はじめの一歩を踏み出す力

日本中どこででも受けれる医療サポートを可能に

地域医療支援病院を選ぶメリット

一口に看護師と言っても、働く環境によってその役割は大きく異なります。看護師の職場として代表的なものは、病院、クリニックなどが挙げられます。その病院の中でも少し特徴的な場所が地域医療支援病院です。

地域医療支援病院とは、決められた地域に住まう人々が、身近な大きな病院として医療を受けることができる病院ことです。主に1番最初に患者と接する機会のある、地域のかかりつけ医をサポートする役割を持っています。

そんな地域医療の中核を担う、地域医療支援病院で働くメリットは以下の3つです。
1つ目は、雇用条件や福利厚生などがしっかりと整っているという点です。地域医療支援病院の最大の特徴は、所在地である各都道府県の承認を受けているという点です。この承認を受けるためにはいくつかの要件を満たしている必要があるため、きちんと様々な体制が整っているといってよいでしょう。

2つ目は、研修や教育体制が充実しているという点です。地域医療支援病院では、都道府県の承認を受けるために、定期的に地域の医療従事者を教育する研修会などを開くことが求められています。そのため、その主催である病院に勤めることで、日常的に様々なスキルを身につけることができるのです。
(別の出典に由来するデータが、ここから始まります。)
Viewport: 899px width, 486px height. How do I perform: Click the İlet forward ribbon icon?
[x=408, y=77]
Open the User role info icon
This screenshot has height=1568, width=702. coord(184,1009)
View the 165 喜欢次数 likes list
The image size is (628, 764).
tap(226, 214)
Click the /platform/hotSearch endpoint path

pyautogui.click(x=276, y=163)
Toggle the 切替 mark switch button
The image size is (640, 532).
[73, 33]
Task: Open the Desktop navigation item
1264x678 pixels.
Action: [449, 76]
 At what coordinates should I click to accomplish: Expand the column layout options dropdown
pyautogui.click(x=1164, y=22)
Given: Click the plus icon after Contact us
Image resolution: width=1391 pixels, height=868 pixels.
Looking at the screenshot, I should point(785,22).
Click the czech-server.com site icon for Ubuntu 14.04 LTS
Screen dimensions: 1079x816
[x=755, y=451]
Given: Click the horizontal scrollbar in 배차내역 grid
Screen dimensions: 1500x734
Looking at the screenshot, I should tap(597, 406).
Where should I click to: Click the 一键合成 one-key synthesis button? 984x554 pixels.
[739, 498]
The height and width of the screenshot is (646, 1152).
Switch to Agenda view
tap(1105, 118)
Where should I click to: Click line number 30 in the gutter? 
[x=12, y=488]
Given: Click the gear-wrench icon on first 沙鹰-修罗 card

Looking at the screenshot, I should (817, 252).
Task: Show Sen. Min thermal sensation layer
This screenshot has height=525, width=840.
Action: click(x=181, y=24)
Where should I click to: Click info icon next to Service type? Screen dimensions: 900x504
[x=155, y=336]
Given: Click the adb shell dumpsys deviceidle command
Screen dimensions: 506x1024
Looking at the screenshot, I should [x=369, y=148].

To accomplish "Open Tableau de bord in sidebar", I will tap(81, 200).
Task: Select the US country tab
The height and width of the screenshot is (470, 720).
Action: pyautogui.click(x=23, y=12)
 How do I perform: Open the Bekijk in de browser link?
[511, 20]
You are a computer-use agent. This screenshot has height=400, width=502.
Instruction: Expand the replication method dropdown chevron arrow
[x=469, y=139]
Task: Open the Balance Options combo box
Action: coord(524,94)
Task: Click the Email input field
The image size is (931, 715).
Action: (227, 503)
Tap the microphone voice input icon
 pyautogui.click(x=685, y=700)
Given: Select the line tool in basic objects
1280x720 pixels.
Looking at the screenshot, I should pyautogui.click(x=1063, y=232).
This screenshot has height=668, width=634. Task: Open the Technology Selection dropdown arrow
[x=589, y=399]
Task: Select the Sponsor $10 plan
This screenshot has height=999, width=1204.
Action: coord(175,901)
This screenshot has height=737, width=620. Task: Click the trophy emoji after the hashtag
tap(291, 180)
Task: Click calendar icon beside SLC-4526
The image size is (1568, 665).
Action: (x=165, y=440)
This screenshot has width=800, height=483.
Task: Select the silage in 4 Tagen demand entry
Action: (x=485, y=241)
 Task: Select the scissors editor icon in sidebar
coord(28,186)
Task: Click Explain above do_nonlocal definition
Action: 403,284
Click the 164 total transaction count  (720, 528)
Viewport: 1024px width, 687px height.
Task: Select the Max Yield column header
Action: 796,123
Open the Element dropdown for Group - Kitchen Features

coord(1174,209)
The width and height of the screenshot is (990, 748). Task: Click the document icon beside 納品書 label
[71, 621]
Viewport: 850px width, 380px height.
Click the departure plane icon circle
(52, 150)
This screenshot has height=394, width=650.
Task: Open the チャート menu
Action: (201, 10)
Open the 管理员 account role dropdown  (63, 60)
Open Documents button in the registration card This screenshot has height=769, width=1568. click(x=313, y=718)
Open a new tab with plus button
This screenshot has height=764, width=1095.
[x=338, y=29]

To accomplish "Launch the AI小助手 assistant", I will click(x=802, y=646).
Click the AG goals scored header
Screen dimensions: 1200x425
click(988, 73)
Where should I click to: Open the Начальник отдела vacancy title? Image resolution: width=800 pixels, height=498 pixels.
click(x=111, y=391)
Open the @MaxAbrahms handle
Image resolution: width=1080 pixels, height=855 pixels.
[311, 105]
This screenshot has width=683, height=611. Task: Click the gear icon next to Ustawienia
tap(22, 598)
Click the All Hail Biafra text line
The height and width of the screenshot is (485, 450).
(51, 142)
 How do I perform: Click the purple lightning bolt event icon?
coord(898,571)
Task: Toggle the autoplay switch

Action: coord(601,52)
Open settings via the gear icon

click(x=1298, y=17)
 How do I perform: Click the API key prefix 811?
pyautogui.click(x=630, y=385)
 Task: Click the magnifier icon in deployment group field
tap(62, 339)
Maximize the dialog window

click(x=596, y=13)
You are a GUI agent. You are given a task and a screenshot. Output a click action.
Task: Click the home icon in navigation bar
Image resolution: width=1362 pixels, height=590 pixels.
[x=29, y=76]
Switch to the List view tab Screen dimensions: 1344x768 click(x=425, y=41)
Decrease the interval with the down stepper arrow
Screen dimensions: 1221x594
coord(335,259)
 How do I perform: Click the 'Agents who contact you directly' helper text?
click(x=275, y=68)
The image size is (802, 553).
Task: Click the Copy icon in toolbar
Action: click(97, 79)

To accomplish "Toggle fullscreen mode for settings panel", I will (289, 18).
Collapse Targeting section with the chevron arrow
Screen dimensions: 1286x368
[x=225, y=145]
そして3つ目は、設備や診療科が充実しているという点です。地域医療支援病院に認証される病院は、どこも設備が充実しており、多くの診療科を有する大病院です。そのため、様々な科を経験して、自身の看護スキルを高めたいという方には大きなメリットとなるでしょう。

地域医療構想の想定と実際のズレとは

国の推進する地域医療構想とは2018年の経済財政諮問会議の中で出てきた「新経済・財政再生計画改革工程表」の中の1案です。この原案では、人生の終末期における医療やケアについてなど、多くの医療関係の案が盛り込まれていました。
地域医療構想もその1つであり、「地域単位で病院の役割を分担し、余剰している病床数を調節することで、医療数を削減する」というものです。

緊急での治療が必要な患者、治療が終わって自宅復帰に向けた入院・リハビリが必要な患者、意識が戻らない患者とでは必要な医療機能が異なります。これを「役割」として、地域の病院ごとに明確化・分担化を計ることで、1つ辺りの病院に余っている「役割以外の病床」を削減できる、という考え方です。

国がこれを推進する理由の1つには、「病床が削減されることで医療費が削減される」という目論見もあります。

元々この「2025年に向けた病床数削減案」自体は2015年にも地域構想医療の目標でしたが、この病床削減は医療関係者や自治体内では猛反発を受けていました。確かに、比較的病状が軽い患者が「余っている」という理由で重病患者用の病床を使えている現状は効率の悪く、医療費が増大していく要因でもあります。しかし、効率化を進めることで病床を減らすという試算は「地域介護・自宅介護へ、本来医療が必要な患者を丸投げしている」という批判も受けています。

病床削減は現在も少しずつ進められていますが、病床削減が必要な地域、そうでない地域にも「一律削減」が求められている現状が問題視されているのです。